Under Armour is planning to increase its marketing spend this year to 12% of revenue, but says its mix will also be “much more powerful” as it refocuses on brand and top-of-funnel activity.
Speaking on an investor call following its quarterly results, CFO Dave Bergman said marketing investment “hit a trough” in 2018 as the company tried to manage costs. That meant marketing as a proportion of revenue went “all the way down” to 10.5%.
Having launched a brand campaign at the start of 2020, the company will be pushing closer to 12% of revenue this year. That is much higher than the typical 10% to 11% of revenue it has invested in marketing over the past five years.

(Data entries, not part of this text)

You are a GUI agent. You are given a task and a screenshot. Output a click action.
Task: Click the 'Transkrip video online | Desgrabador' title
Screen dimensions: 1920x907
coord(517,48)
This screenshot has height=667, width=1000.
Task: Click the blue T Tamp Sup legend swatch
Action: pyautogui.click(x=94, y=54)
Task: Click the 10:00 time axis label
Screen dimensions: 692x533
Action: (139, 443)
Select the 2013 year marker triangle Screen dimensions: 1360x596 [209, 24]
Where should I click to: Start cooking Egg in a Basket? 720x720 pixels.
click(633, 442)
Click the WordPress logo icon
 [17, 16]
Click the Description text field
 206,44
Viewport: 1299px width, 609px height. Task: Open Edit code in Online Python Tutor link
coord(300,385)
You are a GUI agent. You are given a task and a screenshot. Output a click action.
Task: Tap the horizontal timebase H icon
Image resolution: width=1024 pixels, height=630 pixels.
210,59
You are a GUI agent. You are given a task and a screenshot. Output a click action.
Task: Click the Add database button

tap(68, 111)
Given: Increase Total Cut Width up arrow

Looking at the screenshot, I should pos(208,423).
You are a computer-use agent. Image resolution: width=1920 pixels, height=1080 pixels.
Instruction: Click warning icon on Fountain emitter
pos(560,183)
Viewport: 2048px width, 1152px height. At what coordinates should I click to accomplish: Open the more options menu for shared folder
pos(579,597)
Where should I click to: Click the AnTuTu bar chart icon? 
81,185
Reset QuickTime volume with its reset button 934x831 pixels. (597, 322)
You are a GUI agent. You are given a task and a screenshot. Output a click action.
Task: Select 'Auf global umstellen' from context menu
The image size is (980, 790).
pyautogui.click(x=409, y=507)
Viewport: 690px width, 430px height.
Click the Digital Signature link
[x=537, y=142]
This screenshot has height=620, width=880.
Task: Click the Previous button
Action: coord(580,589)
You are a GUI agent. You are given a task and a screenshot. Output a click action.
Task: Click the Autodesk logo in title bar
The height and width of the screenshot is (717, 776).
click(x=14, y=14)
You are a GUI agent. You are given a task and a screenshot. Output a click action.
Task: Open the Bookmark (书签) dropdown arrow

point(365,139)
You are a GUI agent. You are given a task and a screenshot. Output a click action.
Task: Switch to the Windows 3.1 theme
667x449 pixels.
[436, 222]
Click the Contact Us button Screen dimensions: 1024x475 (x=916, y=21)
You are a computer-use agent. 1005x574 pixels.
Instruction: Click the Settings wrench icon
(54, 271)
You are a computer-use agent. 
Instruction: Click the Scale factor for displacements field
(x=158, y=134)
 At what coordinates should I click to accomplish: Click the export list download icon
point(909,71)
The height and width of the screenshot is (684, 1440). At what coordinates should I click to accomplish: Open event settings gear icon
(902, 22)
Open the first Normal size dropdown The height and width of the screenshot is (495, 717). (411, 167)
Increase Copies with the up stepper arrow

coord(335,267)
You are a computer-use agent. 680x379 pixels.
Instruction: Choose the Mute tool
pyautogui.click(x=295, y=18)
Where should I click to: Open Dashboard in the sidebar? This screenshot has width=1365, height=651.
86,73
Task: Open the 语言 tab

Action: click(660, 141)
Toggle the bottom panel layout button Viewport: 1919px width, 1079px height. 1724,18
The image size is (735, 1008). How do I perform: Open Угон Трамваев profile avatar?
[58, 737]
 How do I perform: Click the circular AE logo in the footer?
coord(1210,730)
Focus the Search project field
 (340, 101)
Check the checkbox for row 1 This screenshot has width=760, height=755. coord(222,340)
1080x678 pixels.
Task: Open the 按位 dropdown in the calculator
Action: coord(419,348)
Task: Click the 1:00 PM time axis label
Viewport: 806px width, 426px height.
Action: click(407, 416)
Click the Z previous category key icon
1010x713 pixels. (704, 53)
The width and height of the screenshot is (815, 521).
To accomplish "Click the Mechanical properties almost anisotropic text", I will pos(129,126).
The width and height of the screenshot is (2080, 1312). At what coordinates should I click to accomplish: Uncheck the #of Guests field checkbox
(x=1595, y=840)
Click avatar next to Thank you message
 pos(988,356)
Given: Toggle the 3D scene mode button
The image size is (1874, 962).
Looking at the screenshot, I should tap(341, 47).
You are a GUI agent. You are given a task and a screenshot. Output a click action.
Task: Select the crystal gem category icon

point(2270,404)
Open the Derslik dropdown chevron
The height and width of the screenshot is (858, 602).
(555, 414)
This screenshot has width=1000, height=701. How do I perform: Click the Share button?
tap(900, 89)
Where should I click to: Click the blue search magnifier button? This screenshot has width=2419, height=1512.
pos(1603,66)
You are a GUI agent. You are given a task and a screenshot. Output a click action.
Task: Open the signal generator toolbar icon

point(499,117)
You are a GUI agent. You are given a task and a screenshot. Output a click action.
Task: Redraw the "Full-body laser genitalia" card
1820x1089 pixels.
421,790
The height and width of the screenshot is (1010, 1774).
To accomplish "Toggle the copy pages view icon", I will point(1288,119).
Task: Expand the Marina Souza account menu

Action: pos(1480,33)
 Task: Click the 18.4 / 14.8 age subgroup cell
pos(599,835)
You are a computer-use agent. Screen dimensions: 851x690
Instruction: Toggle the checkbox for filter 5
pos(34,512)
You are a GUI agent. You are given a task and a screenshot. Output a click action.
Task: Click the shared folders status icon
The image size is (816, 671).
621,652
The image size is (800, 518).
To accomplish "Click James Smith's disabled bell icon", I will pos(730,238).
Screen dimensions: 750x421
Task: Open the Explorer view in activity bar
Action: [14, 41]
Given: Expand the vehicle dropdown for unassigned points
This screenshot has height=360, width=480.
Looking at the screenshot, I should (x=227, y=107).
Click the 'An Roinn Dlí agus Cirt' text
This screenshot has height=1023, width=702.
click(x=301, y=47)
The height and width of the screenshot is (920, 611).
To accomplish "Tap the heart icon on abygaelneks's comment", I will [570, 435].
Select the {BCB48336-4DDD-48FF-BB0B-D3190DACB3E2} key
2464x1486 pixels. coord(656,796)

However, Bergman explained that the shift in its approach to marketing is not just about an increase in spend, but about its mix. The company has dropped spend it had previously committed to sports marketing contracts in favour of investing in its brand.
That, added CEO Patrik Frisk, is important as the company looks to drive brand consideration. While it does not have an issue with brand awareness, particularly in the key North American market, it has struggled to explain to consumers “why they should consider Under Armour”.
One of the big differences for us is we’re now able to spend against the assets but also spend against the brand.
Patrik Frisk, Under Armour
“It’s not just the amount of money you have, it’s how you’re able to activate that spend,” he explained. “We had a lot of committed spend in our marketing from 2016, 2017, 2018. As we started coming to 2019 and now into 2020, we’re starting to be able to activate more of the money top-of-funnel and mid-funnel and that’s incredibly important.
“That’s why I keep saying that there isn’t anything wrong with the brand, the problem is consideration. To be able to drive consideration you need to spend against the brand.”
In the UK, Under Armour has a problem with both brand awareness and consideration. According to YouGov BrandIndex, its brand awareness is just 53.4, putting it 20th on a list of 27 sports brands and a long way behind leaders Nike and Adidas on 96 and 95.5, respectively.
On brand consideration, it has a score of 16.4, again behind Nike on 39.6 and Adidas on 37.6. And on purchase intent it scores just four, compared to 15.3 for Nike and 12.8 for Adidas.
That does not mean Under Armour does not need to push product, but that it needs to do “in combination” with brand. That is why its new campaign, ‘The Only Way is Through’, is a global platform aimed at showing Under Armour understands athletes, rather than being about specific products or categories.
“One of the big differences for us is we’re now able to spend against the assets but also spend against the brand. And to be able to do that in a co-ordinated way across everything that we do is something that we have never been able to do before or do over a 12-month period consistently,” said Frisk.
“It is one of the big unlocks for us as a brand and organisation, and that’s why we firmly believe in our strategy going forward.”
While the new brand platform will get a bulk of the increased investment, Under Armour is also pushing into more personalised marketing. It plans to launch a CRM programme later this year that will “drive higher engagement, frequency and repetition”.
That will come alongside a new ecommerce platform after Frisk admitted its current website is “challenged” and “behind where it thought it would be”.
“We believe that is incredibly important because we want to tell the right stories about our product and marketing in a coordinated manner better than we’re about to do today,” he added.
Under Armour is also looking to “turn off how we think about promotional activity” in the second half of the year, particularly in ecommerce and its Factory House outlet stores. It has been running tests in Europe to reduce discounting and found that consumers are willing to pay full price when it gets the style, performance and fit right.
“We’re excited about the combination of being able to launch a new site, being able to build in the personalisation and the CRM, and stepping off the promotional and discount cadence on the ecommerce platform,” said Bergman.